It’s pretty hard if I’m to house and feed
the little thing and look after her like a mother and
get nothing. Nothing but half a cold little face
to kiss night and morning. It isn’t good
enough.”
“For Anne?”
“For me, my dear. Trying
to be a mother to somebody else’s child who
doesn’t love you, and isn’t going to love
you.”
“Don’t try then.”
“Don’t try?”
“Don’t try and be a mother to her.
That’s what Anne doesn’t like.”
They had got as far as that when John
Severn stood in the doorway. He was retreating
before their appearance of communion when she called
him back.
“Don’t go, John.
We want you. Here’s Robert telling me not
to be a mother to Anne.”
“And here’s Adeline worrying
because she thinks Anne isn’t going to love
her.”
Severn sat down, considering it.
“It takes time,” he said.
She looked at him, smiling under lowered brows.
“Time to love me?”
“Time for Anne to love you. She she’s
so desperately faithful.”
The dressing-bell clanged from the
belfry. Robert left them to finish a discussion
that he found embarrassing.
“I said I’d try to be
a mother to her. I have tried, John; but
the little thing won’t let me.”
“Don’t try too hard. Robert’s
right. Don’t don’t be a
mother to her.”
“What am I to be?”
“Oh, anything you like.
A presence. A heavenly apparition. An impossible
ideal. Anything but that.”
“Do you think she’s going to hold out
for ever?”
“Only against that. As long as she remembers.
It puts her off.”
“She doesn’t object to Robert being a
father to her.”
“No. Because he’s a better father
than I am; and she knows it.”
Adeline flushed. She understood
the implication and was hurt, unreasonably. He
saw her unreasonableness and her pain.
“My dear Adeline, Anne’s
mother will always be Anne’s mother. I was
never anywhere beside Alice. I’ve had to
choose between the Government of India and my daughter.

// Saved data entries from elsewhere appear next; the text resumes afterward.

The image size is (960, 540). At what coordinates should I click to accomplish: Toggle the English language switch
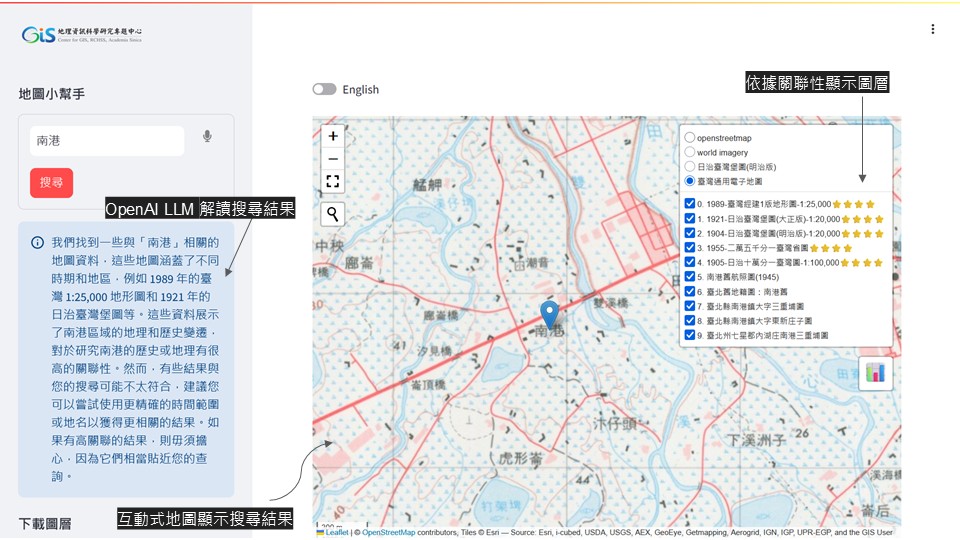coord(324,89)
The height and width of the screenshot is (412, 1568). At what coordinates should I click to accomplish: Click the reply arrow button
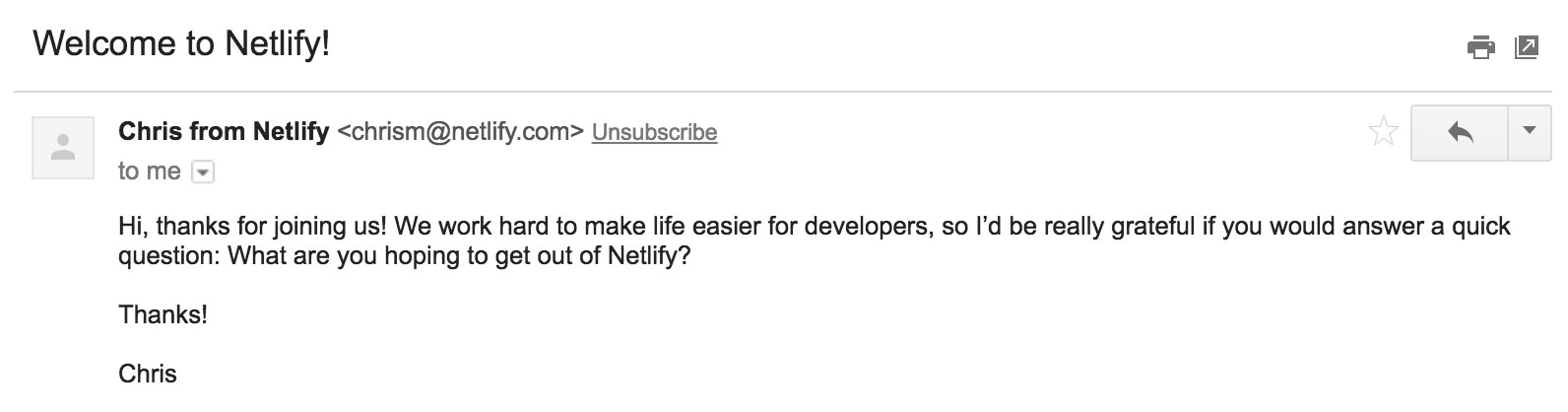point(1460,131)
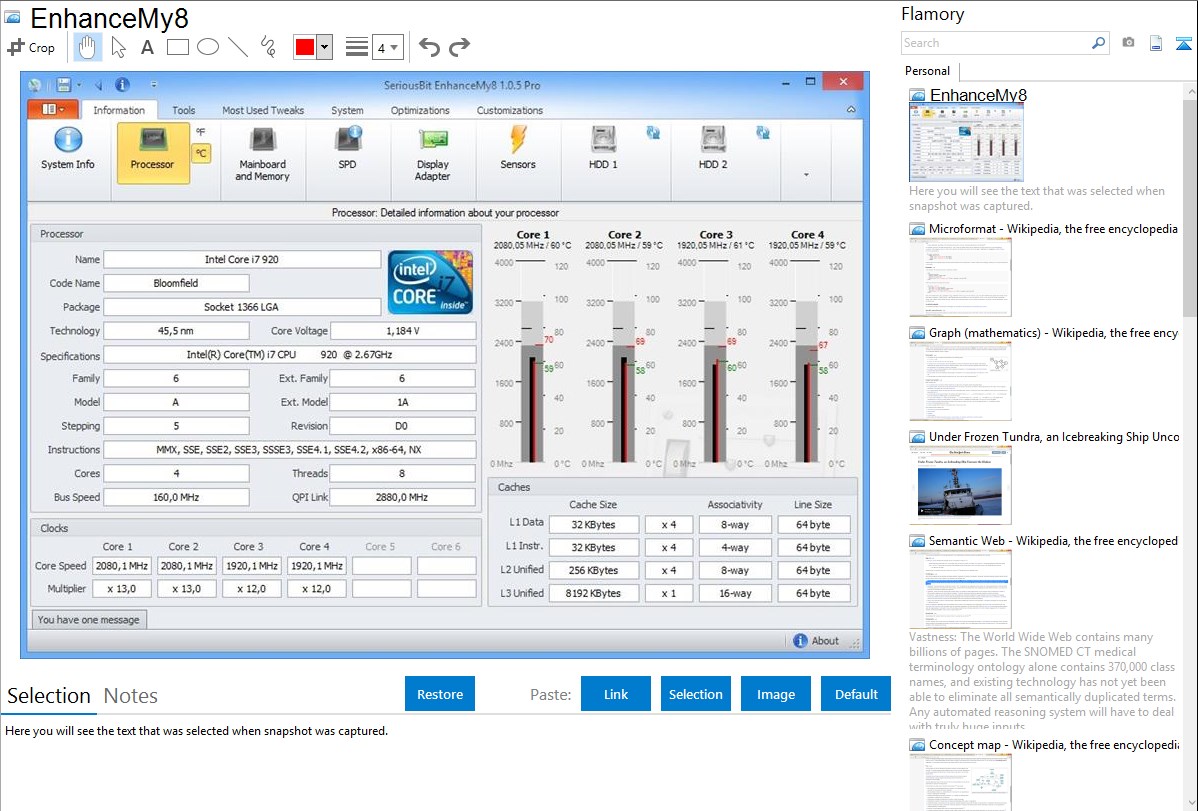Click the undo arrow
The height and width of the screenshot is (811, 1198).
pyautogui.click(x=429, y=47)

You’ll observe that I don’t try to be a
father to Anne; and that, in consequence, Anne likes
me. But she’ll love Robert.”
“And ‘like’ me? If I don’t
try.”
“Give her time. Give her time.”
He rose, smiling down at her.
“You think I’m unreasonable?”
“The least bit in the world. For the moment.”
“My dear John, if I didn’t love your little
girl I wouldn’t care.”
“Love her. Love her.
She’ll love you too, in her rum way. She’s
fighting you now. She wouldn’t fight if
she didn’t feel she was beaten. Nobody
could hold out against you long.”
She looked at the clock.
“Heavens! I must go and dress.”
She thought: “He
didn’t hold out against me, poor dear, five minutes.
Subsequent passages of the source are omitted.